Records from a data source
────────────────
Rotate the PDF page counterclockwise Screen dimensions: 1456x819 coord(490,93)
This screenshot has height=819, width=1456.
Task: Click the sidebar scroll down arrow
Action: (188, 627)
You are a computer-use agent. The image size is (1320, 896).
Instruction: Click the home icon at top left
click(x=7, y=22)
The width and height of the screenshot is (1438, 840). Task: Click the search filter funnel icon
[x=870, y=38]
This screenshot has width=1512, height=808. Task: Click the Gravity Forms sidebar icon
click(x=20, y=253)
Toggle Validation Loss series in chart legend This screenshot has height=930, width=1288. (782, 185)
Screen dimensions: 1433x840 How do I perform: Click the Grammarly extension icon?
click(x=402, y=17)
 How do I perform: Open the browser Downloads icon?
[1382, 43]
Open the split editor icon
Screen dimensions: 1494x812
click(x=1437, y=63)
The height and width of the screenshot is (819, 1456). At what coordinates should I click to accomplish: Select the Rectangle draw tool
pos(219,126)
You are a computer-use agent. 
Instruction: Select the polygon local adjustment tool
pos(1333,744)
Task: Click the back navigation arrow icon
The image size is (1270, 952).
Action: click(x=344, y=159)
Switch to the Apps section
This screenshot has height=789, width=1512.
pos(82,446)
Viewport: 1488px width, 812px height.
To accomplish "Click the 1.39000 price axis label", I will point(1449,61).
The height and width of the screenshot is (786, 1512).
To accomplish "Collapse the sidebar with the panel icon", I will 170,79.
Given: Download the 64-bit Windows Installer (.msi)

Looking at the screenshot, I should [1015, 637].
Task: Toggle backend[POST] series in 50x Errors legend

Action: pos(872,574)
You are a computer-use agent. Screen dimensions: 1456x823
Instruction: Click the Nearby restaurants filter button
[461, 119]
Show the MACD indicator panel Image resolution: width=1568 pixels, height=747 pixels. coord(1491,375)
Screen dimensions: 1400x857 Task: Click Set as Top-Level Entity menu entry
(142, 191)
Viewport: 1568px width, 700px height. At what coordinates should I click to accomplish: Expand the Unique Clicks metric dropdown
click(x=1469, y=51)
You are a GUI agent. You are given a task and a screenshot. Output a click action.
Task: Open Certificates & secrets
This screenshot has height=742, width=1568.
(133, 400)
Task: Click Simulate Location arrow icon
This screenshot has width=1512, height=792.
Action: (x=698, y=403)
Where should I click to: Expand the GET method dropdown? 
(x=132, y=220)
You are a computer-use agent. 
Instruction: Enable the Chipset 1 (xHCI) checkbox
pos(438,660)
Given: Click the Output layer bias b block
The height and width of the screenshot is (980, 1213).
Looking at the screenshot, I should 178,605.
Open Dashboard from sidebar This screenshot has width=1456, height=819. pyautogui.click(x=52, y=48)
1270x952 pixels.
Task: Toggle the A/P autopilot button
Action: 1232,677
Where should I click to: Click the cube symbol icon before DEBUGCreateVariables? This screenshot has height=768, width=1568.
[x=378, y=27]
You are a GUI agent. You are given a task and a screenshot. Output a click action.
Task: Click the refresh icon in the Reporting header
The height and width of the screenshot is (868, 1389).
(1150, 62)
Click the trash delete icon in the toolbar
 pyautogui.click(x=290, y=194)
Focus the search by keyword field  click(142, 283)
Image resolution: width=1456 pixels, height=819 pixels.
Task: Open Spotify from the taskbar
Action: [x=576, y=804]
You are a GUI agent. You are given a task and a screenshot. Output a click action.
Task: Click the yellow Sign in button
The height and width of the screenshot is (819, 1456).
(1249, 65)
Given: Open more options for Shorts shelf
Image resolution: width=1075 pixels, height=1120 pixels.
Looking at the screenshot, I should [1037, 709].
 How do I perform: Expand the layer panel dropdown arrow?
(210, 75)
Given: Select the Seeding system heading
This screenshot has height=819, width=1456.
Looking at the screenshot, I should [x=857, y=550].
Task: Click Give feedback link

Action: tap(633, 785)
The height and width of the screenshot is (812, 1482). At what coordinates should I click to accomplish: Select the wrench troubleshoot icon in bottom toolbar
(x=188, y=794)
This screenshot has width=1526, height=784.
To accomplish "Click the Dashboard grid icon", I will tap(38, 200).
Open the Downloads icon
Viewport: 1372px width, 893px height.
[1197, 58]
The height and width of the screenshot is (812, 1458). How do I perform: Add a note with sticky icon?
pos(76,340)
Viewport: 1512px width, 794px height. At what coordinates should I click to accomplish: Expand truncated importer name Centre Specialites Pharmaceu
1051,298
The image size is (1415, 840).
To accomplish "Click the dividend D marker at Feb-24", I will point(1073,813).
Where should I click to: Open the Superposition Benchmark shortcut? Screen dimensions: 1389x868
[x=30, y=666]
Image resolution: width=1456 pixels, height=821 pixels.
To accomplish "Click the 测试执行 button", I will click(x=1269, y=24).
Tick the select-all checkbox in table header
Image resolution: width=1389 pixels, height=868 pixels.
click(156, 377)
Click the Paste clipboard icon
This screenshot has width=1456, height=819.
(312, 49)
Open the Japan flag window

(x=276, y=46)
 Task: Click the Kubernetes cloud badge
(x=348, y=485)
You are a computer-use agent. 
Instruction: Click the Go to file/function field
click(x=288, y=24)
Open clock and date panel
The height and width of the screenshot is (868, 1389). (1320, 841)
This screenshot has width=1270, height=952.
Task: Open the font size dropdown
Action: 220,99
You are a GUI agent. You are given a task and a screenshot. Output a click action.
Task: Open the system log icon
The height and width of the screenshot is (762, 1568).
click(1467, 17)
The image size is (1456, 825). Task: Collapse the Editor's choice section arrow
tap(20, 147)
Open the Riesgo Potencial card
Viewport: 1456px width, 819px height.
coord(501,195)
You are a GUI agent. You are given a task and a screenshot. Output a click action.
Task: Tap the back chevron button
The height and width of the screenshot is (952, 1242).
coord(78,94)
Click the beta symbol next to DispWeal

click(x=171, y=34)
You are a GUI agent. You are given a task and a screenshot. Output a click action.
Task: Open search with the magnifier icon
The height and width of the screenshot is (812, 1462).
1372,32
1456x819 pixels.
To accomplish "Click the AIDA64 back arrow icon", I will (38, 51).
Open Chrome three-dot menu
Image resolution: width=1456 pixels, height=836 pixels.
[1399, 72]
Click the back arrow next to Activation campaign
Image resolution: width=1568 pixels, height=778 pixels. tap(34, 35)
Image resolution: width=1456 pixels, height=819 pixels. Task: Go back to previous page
────────────────
## Task instructions
Repeat each entry exactly as it was given.

## Task answer
Rotate the PDF page counterclockwise Screen dimensions: 1456x819 coord(490,93)
This screenshot has height=819, width=1456.
Task: Click the sidebar scroll down arrow
Action: (188, 627)
You are a computer-use agent. The image size is (1320, 896).
Instruction: Click the home icon at top left
click(x=7, y=22)
The width and height of the screenshot is (1438, 840). Task: Click the search filter funnel icon
[x=870, y=38]
This screenshot has width=1512, height=808. Task: Click the Gravity Forms sidebar icon
click(x=20, y=253)
Toggle Validation Loss series in chart legend This screenshot has height=930, width=1288. (782, 185)
Screen dimensions: 1433x840 How do I perform: Click the Grammarly extension icon?
click(x=402, y=17)
 How do I perform: Open the browser Downloads icon?
[1382, 43]
Open the split editor icon
Screen dimensions: 1494x812
click(x=1437, y=63)
The height and width of the screenshot is (819, 1456). At what coordinates should I click to accomplish: Select the Rectangle draw tool
pos(219,126)
You are a computer-use agent. 
Instruction: Select the polygon local adjustment tool
pos(1333,744)
Task: Click the back navigation arrow icon
The image size is (1270, 952).
Action: click(x=344, y=159)
Switch to the Apps section
This screenshot has height=789, width=1512.
pos(82,446)
Viewport: 1488px width, 812px height.
To accomplish "Click the 1.39000 price axis label", I will point(1449,61).
The height and width of the screenshot is (786, 1512).
To accomplish "Collapse the sidebar with the panel icon", I will 170,79.
Given: Download the 64-bit Windows Installer (.msi)

Looking at the screenshot, I should [1015, 637].
Task: Toggle backend[POST] series in 50x Errors legend

Action: pos(872,574)
You are a computer-use agent. Screen dimensions: 1456x823
Instruction: Click the Nearby restaurants filter button
[461, 119]
Show the MACD indicator panel Image resolution: width=1568 pixels, height=747 pixels. coord(1491,375)
Screen dimensions: 1400x857 Task: Click Set as Top-Level Entity menu entry
(142, 191)
Viewport: 1568px width, 700px height. At what coordinates should I click to accomplish: Expand the Unique Clicks metric dropdown
click(x=1469, y=51)
You are a GUI agent. You are given a task and a screenshot. Output a click action.
Task: Open Certificates & secrets
This screenshot has height=742, width=1568.
(133, 400)
Task: Click Simulate Location arrow icon
This screenshot has width=1512, height=792.
Action: (x=698, y=403)
Where should I click to: Expand the GET method dropdown? 
(x=132, y=220)
You are a computer-use agent. 
Instruction: Enable the Chipset 1 (xHCI) checkbox
pos(438,660)
Given: Click the Output layer bias b block
The height and width of the screenshot is (980, 1213).
Looking at the screenshot, I should 178,605.
Open Dashboard from sidebar This screenshot has width=1456, height=819. pyautogui.click(x=52, y=48)
1270x952 pixels.
Task: Toggle the A/P autopilot button
Action: 1232,677
Where should I click to: Click the cube symbol icon before DEBUGCreateVariables? This screenshot has height=768, width=1568.
[x=378, y=27]
You are a GUI agent. You are given a task and a screenshot. Output a click action.
Task: Click the refresh icon in the Reporting header
The height and width of the screenshot is (868, 1389).
(1150, 62)
Click the trash delete icon in the toolbar
 pyautogui.click(x=290, y=194)
Focus the search by keyword field  click(142, 283)
Image resolution: width=1456 pixels, height=819 pixels.
Task: Open Spotify from the taskbar
Action: [x=576, y=804]
You are a GUI agent. You are given a task and a screenshot. Output a click action.
Task: Click the yellow Sign in button
The height and width of the screenshot is (819, 1456).
(1249, 65)
Given: Open more options for Shorts shelf
Image resolution: width=1075 pixels, height=1120 pixels.
Looking at the screenshot, I should [1037, 709].
 How do I perform: Expand the layer panel dropdown arrow?
(210, 75)
Given: Select the Seeding system heading
This screenshot has height=819, width=1456.
Looking at the screenshot, I should [x=857, y=550].
Task: Click Give feedback link

Action: tap(633, 785)
The height and width of the screenshot is (812, 1482). At what coordinates should I click to accomplish: Select the wrench troubleshoot icon in bottom toolbar
(x=188, y=794)
This screenshot has width=1526, height=784.
To accomplish "Click the Dashboard grid icon", I will tap(38, 200).
Open the Downloads icon
Viewport: 1372px width, 893px height.
[1197, 58]
The height and width of the screenshot is (812, 1458). How do I perform: Add a note with sticky icon?
pos(76,340)
Viewport: 1512px width, 794px height. At what coordinates should I click to accomplish: Expand truncated importer name Centre Specialites Pharmaceu
1051,298
The image size is (1415, 840).
To accomplish "Click the dividend D marker at Feb-24", I will point(1073,813).
Where should I click to: Open the Superposition Benchmark shortcut? Screen dimensions: 1389x868
[x=30, y=666]
Image resolution: width=1456 pixels, height=821 pixels.
To accomplish "Click the 测试执行 button", I will click(x=1269, y=24).
Tick the select-all checkbox in table header
Image resolution: width=1389 pixels, height=868 pixels.
click(156, 377)
Click the Paste clipboard icon
This screenshot has width=1456, height=819.
(312, 49)
Open the Japan flag window

(x=276, y=46)
 Task: Click the Kubernetes cloud badge
(x=348, y=485)
You are a computer-use agent. 
Instruction: Click the Go to file/function field
click(x=288, y=24)
Open clock and date panel
The height and width of the screenshot is (868, 1389). (1320, 841)
This screenshot has width=1270, height=952.
Task: Open the font size dropdown
Action: 220,99
You are a GUI agent. You are given a task and a screenshot. Output a click action.
Task: Open the system log icon
The height and width of the screenshot is (762, 1568).
click(1467, 17)
The image size is (1456, 825). Task: Collapse the Editor's choice section arrow
tap(20, 147)
Open the Riesgo Potencial card
Viewport: 1456px width, 819px height.
coord(501,195)
You are a GUI agent. You are given a task and a screenshot. Output a click action.
Task: Tap the back chevron button
The height and width of the screenshot is (952, 1242).
coord(78,94)
Click the beta symbol next to DispWeal

click(x=171, y=34)
You are a GUI agent. You are given a task and a screenshot. Output a click action.
Task: Open search with the magnifier icon
The height and width of the screenshot is (812, 1462).
1372,32
1456x819 pixels.
To accomplish "Click the AIDA64 back arrow icon", I will (38, 51).
Open Chrome three-dot menu
Image resolution: width=1456 pixels, height=836 pixels.
[1399, 72]
Click the back arrow next to Activation campaign
Image resolution: width=1568 pixels, height=778 pixels. tap(34, 35)
Image resolution: width=1456 pixels, height=819 pixels. Task: Go back to previous page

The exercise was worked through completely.